Mistakes made in the past are arguably the best source of inspiration to make it right in the present. Take a leaf out of your company’s audit from the preceding year’s audit and identify areas where you think you went wrong. Thoroughly check the documentation for former issues, and strategize to prevent the same from happening in the current year. It can be the starting point for self-review to ensure these issues do not resurface when the external audit team arrives to do its job. During the planning and meeting with the auditing team, discuss what went well during the previous year’s audit and identify improvement opportunities.
Assess the workload, schedule, and deadline of the auditing process thoroughly. Keep in mind the time needed to acquire, manage and decipher the information. Auditing is a time-consuming process, and if you don’t make a road map of all the tasks at hand, it will be challenging to carry out a seamless process without errors. Allocate each job from a detailed list to an accountable individual and include deadlines. Handle the most critical areas first so that you do not face any problem in the auditing process. You must also dedicate some time to reviewing and correcting worksheets if required. Keeping everything on track is vital for any business. Therefore, when carrying out a critical task such as an audit, you must assign duties to responsible people and develop a timeline to get the job done within the suggested timeframe.
Everything from everyday office expenses to business transactions is essential for a transparent audit. Collect all proof of financial transactions, record them safely for long time purposes, and dedicate a responsible staff member to keep the records straight. Consider breaking transactions down into exchange cycles or categories, such as cash, income, revenue, receivables, costs, payables, ventures, etc. it will simplify the recording process. Keep spreadsheets and worksheets containing critical information in password-protected files and folders to prevent harm from cyber-attacks. Maintain a clean record of your income statements, balance sheets, and general ledgers so that sifting through numbers is easy. It will significantly smooth out the investigative process for the external audit team.
The whole point of an external audit is to ensure compliance with regulations and identify financial business problems that are not apparent otherwise. Therefore, you need to be attentive throughout the process learn from the deductions of the audit team. Keep up with the auditors till the issuance of the review report. It will help you address any discrepancies and loose ends along the way. Also, conduct a post-review meeting with the auditors to discuss the review and take valuable feedback. The process should culminate with a road map to improved financial performance for the coming year.

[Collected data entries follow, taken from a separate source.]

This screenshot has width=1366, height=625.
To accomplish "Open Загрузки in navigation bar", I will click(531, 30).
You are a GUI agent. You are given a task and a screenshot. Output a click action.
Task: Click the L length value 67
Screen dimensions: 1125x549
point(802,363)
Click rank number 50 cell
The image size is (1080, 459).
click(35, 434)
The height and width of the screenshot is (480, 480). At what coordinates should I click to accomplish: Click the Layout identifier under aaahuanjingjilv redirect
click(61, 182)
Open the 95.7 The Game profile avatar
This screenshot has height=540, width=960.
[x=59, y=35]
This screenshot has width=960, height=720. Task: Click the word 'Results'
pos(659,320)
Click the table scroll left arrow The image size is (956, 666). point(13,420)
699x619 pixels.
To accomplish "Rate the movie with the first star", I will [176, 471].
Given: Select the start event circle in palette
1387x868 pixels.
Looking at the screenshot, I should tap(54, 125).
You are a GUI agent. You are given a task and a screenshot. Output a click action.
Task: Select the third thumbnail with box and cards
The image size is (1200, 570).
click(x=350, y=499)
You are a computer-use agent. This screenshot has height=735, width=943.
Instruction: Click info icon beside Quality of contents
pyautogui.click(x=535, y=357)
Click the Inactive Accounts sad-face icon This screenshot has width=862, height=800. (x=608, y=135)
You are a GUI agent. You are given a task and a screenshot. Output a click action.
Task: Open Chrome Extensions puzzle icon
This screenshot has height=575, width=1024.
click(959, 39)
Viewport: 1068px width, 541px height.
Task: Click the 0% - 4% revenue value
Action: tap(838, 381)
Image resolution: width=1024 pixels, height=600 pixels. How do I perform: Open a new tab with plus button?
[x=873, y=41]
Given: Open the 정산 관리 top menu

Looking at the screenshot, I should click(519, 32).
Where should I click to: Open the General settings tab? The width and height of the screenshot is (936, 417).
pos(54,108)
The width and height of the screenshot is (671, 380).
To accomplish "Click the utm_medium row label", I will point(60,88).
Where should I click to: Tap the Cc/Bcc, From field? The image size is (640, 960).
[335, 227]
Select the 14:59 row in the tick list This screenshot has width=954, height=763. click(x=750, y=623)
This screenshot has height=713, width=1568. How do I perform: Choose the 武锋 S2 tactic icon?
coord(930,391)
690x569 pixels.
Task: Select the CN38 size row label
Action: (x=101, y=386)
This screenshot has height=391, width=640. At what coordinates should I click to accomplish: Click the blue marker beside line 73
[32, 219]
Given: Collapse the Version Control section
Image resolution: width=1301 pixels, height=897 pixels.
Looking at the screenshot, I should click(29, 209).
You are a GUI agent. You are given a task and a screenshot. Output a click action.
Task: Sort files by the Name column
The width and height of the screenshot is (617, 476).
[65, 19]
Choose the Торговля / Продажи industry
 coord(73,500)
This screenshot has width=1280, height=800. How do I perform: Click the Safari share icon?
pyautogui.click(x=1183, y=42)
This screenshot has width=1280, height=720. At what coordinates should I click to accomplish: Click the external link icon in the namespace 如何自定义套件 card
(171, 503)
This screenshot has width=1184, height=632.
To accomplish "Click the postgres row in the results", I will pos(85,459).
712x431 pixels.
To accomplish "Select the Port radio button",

It is safe to conclude that making your business available for audit purposes is essential in keeping transparency with your clients, reporting authorities, and the business environment. It is a crucial step to ensure that your assets are intact and your business operates smoothly. Better preparedness is essential for an external entity to carry out a seamless audit. Anything otherwise will create a frustrating experience for the examiner, followed by a potentially harmful review for your company or business. And you wouldn’t want that, would you?